There are also at least two separate levels of programming that may or may not need to adapt. The operating systems control the resources provided by the hardware and parcel them out to applications. The current abstractions provided by those operating systems lean heavily on processes and threads within those processes. Applications typically use these abstractions and rely on the OS to map them into hardware appropriately. The techniques that you list, @Tony, could be very useful in terms of giving the OS more latitude in terms of these assignments, but they still need a synchronization mechanism (like the Ada rendevous concept). I sympathize with @Colin's comment that more programmer training is needed, but a good model for applications to follow would make that training more effective. The OS and tools guys need to figure that model out.
The slide states Xeon binary compatibility, but the article states Xeon Phi binary compatibility. Since AVX-512 is not compatible with LNI, I suspect the slide is correct and the quote (or the quotee) is not.
Actually looking at Linux/Unix type older generation OSs have scalability issues and are not really geared for large core counts. Current OS theory basically leans towrads lean kernels (micro, exo, zeo) where resource management is NOT done by the OS. This is a much better model to adopt. I am still amazed that OSs created in my Dad's days are still around ! It is realy time to throw these dinosaurs out.

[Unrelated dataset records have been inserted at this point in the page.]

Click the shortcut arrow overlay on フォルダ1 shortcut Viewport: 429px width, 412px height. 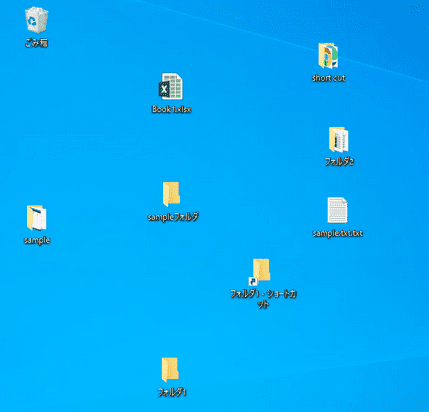[253, 281]
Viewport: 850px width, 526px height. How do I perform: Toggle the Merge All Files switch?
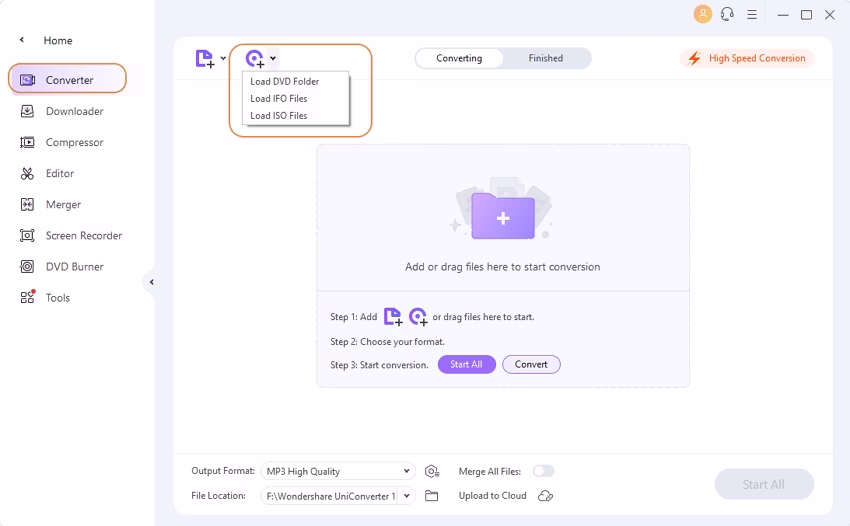543,471
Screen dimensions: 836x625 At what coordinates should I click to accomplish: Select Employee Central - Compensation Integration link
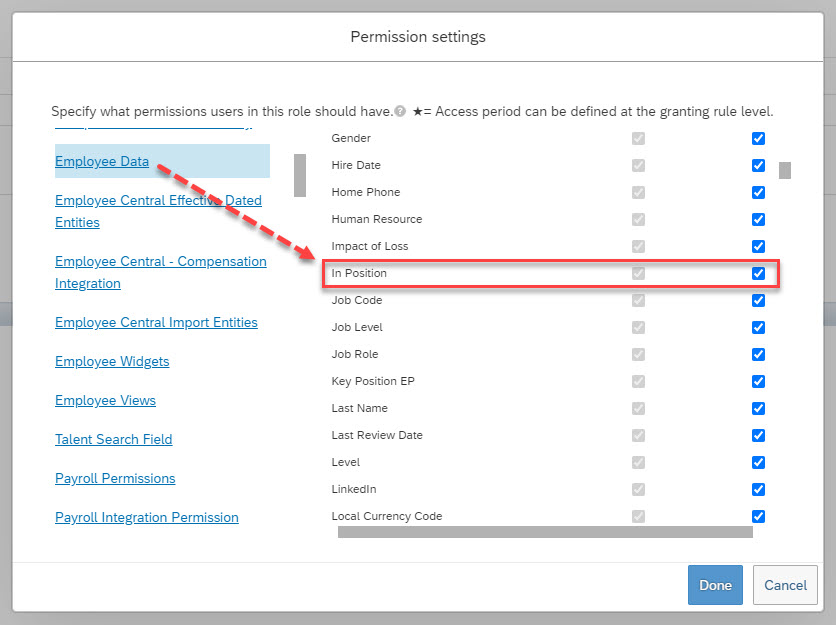160,272
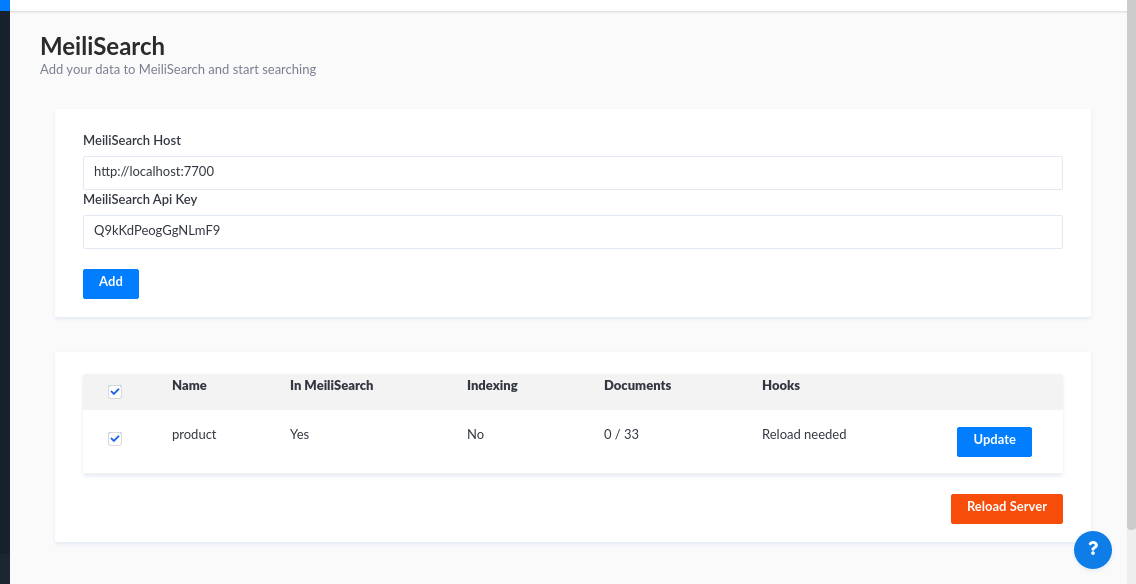Viewport: 1136px width, 584px height.
Task: Click the Name column header
Action: point(189,385)
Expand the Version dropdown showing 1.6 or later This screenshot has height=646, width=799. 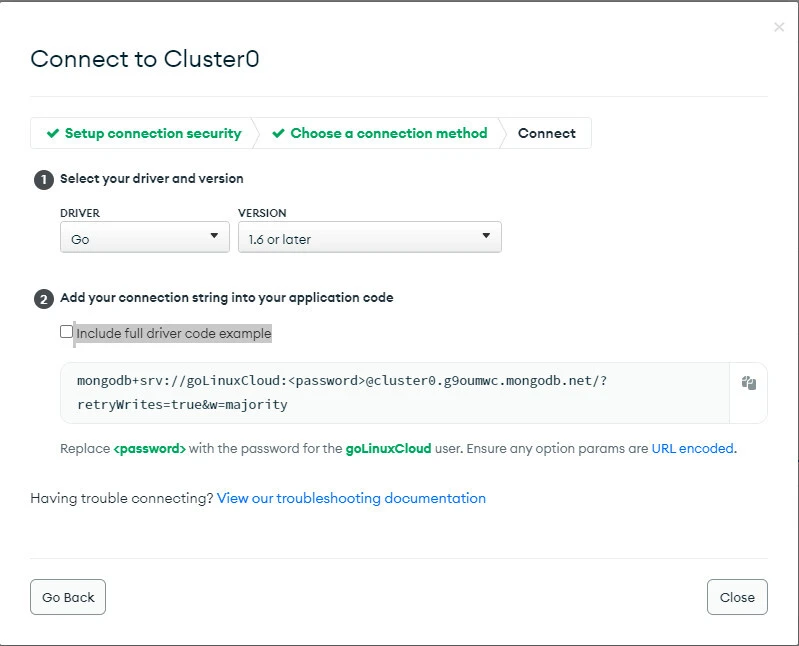(369, 237)
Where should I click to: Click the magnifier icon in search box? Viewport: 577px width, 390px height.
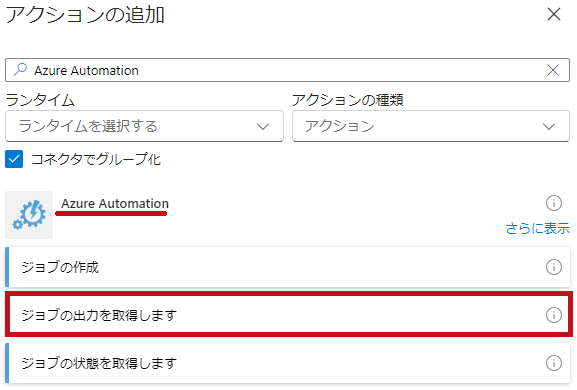click(x=20, y=69)
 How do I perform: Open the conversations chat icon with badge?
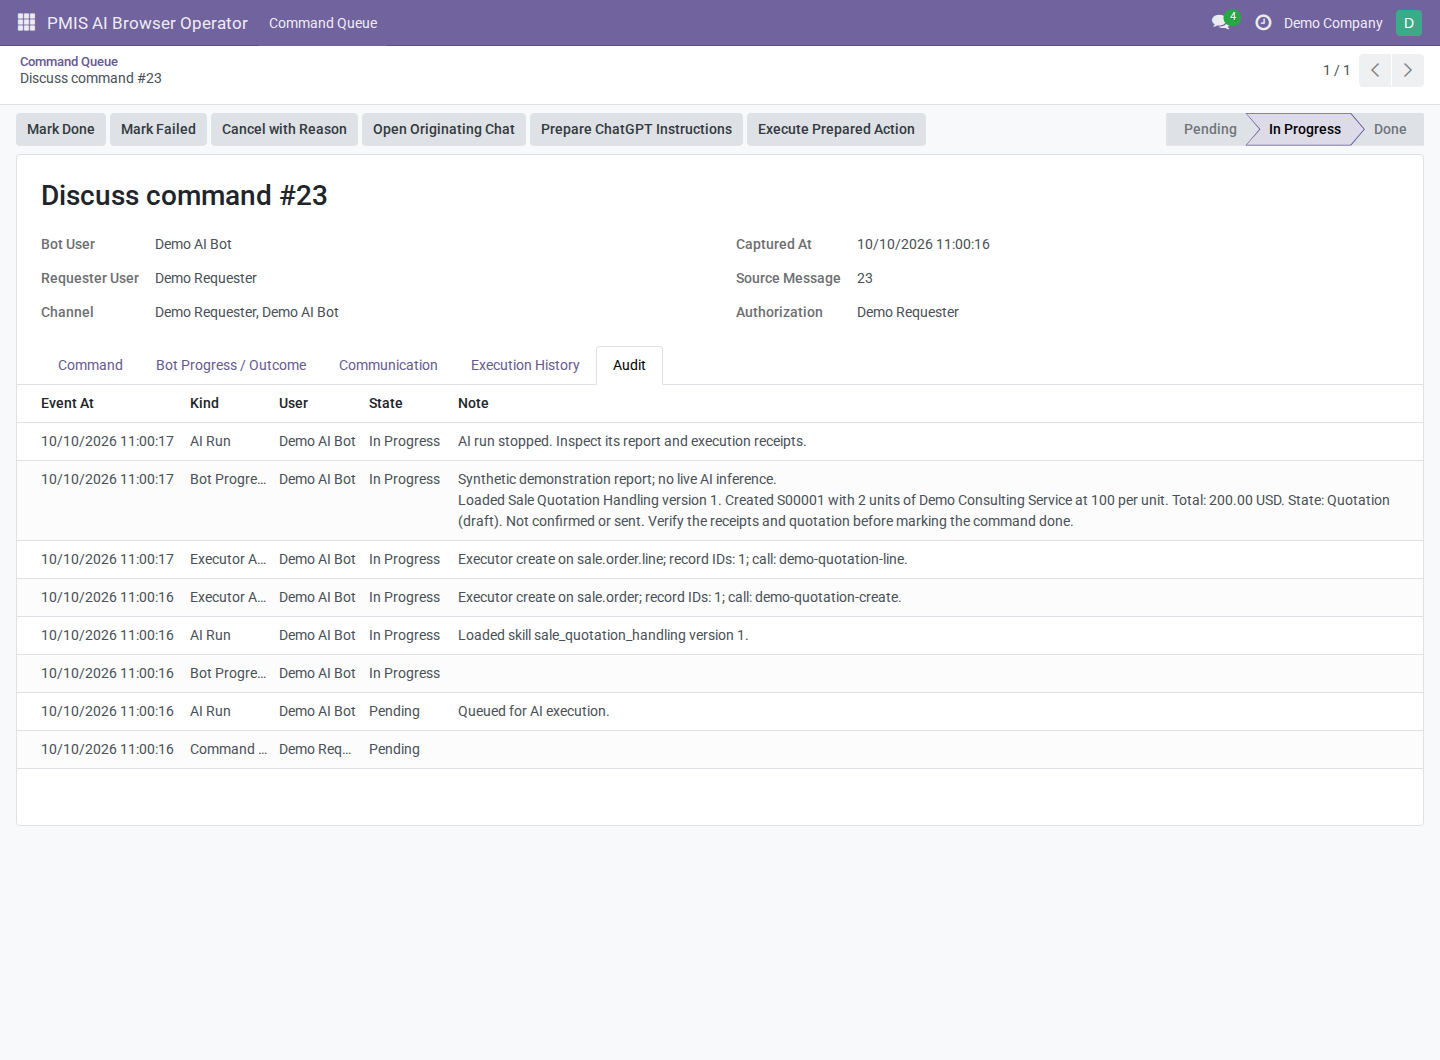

One of the reasons Sybase scaled so well was that all scheduling, memory memgmt and I/O mgmt was done by a user level kermnel and not the OS. Context switch was less than 50 instructions with zero kernel overhead.
Once new generation OSs are adopted, constructs in languages like Erlang, Rust etc are more than enough to take care of these issues. So bottom line is that the tools, languages and OSs are in place, we just need adoption of new variants and not stick to sticking MPI in Linux and hope it scales.
For really high scalability, the CPU protection arch also needs to be changed. Memory protecttion via MMU and address space seperation also has to be chucked out. There are better ways to protect processes from each other. New languages also have better protection against bad pointers. Virtual caches which obviate the need for TLBs and allow single address spaces are ideal for large shared adress spaces across large core counts. For one approach on how to do this look at crash-safe.org
All of this stems from the fact that we are still stuck with late 60s style architecture propounded by MUltics and its ilk. Nerwer approaches and architectures do not get coverage and tirades like LInus' tfamous one against Microketnels do not help. But change is happening, Blackberry does run on a microkernel, QNX and not Linux. Hope theye have not changed the OS too much and made it monolithic. We use L4/genode for all our work but other Microkernl and zero-kernel options are also equally viable. Folks just need to start using them. It is not easy, Linux usage is the Cigarette addiction of the OS world !
This is quite true that processor manufacturer are going towards massive parallel processing, and multi core processors, but at the same time applications supporting massive parallelism should also come up, Intel's initiative like "an educational program designed to give every new programmer on the planet the opportunity to learn how to code for parallel processors", is really a good thought and step.